When the bl00d vessels become inflamed, this is called vasculitis. Because of this, the impact and symptoms will vary from one area of the body to another. Angiitis and arteritis are other names for vasculitis. Scarring, weakness, constriction, and thickening of bl00d vessel walls are all possible outcomes.

Vasculitis can be either sudden and temporary or persistent and long-lasting. Damage to the organs, including the heart and brain, can occur when the body does not receive enough bl00d, which carries oxygen and nutrients throughout the body.


What kind of vasculitis a person has, how severe their symptoms are, how old they are, and how healthy they are all have a role in how they should be treated. In some cases, like Henoch-Schonlein purpura, the symptoms will go away on their own. Common treatments for vasculitis include those listed below.
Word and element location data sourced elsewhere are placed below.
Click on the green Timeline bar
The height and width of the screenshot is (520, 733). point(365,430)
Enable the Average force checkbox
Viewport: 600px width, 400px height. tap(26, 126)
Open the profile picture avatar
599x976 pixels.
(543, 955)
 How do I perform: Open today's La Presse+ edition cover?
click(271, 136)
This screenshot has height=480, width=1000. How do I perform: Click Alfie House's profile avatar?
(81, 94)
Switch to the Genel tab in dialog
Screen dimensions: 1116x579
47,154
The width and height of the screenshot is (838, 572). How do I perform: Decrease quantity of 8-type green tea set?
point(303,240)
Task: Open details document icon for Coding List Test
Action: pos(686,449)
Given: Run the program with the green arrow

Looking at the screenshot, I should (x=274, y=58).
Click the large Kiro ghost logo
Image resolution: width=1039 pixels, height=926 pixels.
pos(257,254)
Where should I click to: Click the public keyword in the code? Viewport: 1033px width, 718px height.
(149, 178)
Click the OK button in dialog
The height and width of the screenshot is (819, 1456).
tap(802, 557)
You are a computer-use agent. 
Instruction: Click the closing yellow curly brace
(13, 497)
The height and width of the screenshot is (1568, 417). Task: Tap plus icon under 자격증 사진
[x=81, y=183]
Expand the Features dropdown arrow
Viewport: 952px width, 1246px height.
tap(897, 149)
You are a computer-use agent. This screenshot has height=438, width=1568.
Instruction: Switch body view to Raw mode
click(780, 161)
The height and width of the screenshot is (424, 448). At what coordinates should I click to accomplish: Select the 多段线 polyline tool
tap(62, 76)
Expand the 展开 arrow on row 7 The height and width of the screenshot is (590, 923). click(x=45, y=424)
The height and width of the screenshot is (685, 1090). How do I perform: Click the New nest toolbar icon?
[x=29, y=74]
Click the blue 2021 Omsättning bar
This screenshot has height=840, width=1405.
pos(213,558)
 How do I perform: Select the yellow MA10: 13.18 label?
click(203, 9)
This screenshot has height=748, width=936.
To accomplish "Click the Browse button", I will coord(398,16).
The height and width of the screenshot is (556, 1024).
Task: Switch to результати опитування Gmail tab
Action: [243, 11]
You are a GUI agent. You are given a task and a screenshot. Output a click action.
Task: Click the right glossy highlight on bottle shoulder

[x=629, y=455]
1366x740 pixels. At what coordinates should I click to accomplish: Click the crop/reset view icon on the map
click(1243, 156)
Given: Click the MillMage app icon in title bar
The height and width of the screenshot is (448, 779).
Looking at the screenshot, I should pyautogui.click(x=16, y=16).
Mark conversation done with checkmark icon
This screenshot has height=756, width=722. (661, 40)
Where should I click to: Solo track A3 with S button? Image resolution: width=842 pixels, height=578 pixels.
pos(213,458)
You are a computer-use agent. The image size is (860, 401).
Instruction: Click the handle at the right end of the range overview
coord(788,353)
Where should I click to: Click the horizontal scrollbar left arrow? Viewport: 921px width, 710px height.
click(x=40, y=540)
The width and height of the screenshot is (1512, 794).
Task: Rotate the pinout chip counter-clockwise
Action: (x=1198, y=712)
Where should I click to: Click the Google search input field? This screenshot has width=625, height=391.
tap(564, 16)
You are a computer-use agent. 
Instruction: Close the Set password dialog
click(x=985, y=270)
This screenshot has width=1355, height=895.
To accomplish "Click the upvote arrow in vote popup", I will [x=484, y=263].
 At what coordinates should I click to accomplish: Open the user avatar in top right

These help lessen inflammation in the body. Prednisone and methylprednisolone (Medrol) are two such examples. Long-term use may increase the risk of serious adverse consequences. Potential examples are:

  • weight gain
  • diabetes
  • osteoporosis (thinning of the bones)

Medication for the immune system

To combat inflammation caused by the immune system, cytotoxic medicines may be prescribed if steroid treatment fails.

Examples include:

  • azathioprine (Imuran)
  • cyclophosphamide (Cytoxan)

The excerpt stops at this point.